Commercial property tipped to strengthen in 2026 but economic obstacles remain

Australia's economic mixed signals have commercial property markets teetering between renewed growth and extended time in the doldrums, with office, retail and industrial all responding differently.

Cash registers in department store outlet.
CBD retail locations, in particular, have shown a strong recovery, with vacancy rates dropping from 11.6 to 10.0 per cent. (Image source: Shutterstock.com)

Commercial property has been on shaky ground for a year or more but the worst appears to be in the rear view mirror and tentative growth expected throughout 2025 and into next year.

Despite the relatively upbeat projections, there’s definitely no shortage of cautionary economic indicators.

Australia’s first-quarter economic growth missed estimates, with real GDP expansion coming in at just 1.3 per cent. Growth of just 0.2 per cent in the first three months to March compared with 0.6 per cent in the previous quarter.
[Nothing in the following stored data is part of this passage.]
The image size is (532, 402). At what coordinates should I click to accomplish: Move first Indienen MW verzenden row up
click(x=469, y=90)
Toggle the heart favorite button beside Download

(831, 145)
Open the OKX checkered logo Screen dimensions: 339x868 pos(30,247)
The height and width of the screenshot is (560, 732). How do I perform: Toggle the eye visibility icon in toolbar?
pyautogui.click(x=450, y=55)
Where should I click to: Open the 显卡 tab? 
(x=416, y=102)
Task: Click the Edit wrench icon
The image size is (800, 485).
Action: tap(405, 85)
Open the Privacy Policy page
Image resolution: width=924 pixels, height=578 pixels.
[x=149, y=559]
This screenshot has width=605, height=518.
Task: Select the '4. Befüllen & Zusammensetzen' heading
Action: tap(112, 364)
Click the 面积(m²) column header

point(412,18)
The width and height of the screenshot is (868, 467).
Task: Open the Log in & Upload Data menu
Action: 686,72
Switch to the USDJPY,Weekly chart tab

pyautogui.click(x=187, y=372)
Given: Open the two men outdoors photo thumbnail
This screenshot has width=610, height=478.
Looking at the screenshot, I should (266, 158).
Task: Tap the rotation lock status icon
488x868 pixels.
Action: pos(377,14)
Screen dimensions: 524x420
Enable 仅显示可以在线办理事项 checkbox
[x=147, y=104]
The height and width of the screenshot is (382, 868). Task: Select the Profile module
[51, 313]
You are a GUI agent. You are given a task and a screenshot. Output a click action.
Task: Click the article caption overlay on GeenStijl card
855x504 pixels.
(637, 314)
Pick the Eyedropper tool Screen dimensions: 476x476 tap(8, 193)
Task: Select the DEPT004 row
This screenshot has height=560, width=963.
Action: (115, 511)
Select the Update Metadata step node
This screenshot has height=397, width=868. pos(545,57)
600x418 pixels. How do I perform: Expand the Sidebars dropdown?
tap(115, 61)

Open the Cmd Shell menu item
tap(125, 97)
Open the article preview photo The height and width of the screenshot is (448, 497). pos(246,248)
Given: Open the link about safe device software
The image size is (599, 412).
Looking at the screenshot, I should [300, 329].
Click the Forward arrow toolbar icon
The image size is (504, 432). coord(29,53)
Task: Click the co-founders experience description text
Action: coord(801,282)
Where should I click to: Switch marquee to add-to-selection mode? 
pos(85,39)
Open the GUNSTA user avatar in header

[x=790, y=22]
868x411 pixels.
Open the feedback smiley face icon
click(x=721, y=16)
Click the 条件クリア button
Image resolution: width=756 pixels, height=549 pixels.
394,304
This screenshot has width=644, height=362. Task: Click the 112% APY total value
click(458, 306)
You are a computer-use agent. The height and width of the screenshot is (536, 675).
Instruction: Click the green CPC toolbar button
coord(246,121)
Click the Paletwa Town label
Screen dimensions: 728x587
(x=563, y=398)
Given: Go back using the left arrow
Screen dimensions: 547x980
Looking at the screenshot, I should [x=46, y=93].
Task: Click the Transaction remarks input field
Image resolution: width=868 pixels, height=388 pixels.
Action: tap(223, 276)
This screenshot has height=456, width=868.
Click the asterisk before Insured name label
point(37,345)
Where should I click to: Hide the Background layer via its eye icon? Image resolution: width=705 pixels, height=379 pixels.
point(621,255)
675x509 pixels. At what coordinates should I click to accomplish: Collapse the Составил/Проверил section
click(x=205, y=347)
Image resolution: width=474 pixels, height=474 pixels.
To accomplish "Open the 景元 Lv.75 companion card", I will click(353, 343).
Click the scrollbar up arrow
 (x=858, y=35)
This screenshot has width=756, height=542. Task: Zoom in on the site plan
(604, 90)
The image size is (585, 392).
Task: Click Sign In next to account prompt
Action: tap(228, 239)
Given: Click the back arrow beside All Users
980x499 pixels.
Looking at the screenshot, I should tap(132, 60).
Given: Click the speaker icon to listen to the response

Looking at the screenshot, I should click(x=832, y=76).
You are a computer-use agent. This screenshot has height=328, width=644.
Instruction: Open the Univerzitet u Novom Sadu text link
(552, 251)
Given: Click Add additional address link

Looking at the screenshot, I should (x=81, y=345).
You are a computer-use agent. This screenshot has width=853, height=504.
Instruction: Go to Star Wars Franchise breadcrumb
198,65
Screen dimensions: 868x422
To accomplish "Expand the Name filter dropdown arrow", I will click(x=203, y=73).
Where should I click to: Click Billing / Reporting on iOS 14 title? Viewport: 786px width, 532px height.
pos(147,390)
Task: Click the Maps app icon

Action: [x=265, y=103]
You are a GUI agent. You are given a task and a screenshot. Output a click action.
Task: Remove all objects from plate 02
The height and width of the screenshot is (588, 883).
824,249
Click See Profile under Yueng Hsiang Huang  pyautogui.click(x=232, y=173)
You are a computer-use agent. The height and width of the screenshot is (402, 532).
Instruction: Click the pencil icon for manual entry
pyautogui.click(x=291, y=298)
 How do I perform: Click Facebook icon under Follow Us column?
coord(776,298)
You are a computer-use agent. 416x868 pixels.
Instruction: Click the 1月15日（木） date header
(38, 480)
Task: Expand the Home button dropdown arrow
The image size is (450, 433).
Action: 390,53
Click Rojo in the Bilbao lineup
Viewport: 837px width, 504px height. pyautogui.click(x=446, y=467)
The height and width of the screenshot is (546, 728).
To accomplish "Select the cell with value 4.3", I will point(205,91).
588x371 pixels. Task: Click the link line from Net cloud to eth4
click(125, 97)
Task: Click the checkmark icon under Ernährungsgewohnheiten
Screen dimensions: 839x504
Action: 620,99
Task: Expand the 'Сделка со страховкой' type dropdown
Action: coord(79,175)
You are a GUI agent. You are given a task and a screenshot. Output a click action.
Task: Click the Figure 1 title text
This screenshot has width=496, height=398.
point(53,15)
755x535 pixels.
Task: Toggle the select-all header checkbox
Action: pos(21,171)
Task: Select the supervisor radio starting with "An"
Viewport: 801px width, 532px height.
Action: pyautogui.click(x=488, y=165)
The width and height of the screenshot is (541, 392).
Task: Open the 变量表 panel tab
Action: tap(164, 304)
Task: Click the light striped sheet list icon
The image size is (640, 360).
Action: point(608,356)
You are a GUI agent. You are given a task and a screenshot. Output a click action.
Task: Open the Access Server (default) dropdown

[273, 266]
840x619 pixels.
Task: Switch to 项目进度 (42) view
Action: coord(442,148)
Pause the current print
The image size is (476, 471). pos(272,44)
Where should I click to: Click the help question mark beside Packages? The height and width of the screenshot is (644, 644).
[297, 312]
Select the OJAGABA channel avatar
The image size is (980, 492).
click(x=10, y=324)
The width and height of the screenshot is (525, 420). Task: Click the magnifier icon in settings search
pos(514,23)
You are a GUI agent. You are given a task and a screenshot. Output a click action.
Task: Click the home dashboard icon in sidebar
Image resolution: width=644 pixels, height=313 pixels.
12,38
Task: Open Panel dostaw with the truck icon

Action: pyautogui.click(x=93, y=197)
Australian retail sales slipped unexpectedly in April despite lower borrowing costs and a cooling in inflation.

Natural disasters have in 2025 have cost the economy $2.2 billion.

The Reserve Bank of Australia has said the heightened uncertainty brought about by on-and-off again US tariff policies was expected to lead to declines in investment, output and employment in Australia.

Throw in a cost of living crisis and falling living standards, and what is it that will lure commercial property into greener pastures?

Well, according to Ben Burston, Knight Frank Chief Economist, the worst of the economic news is behind us and anything in front has already been priced into market expectations.

The nascent recovery in the commercial property market had been due in large part to the gradual improvement in the macroeconomic outlook since the middle of 2024, despite some ongoing risks impacting sentiment, he said.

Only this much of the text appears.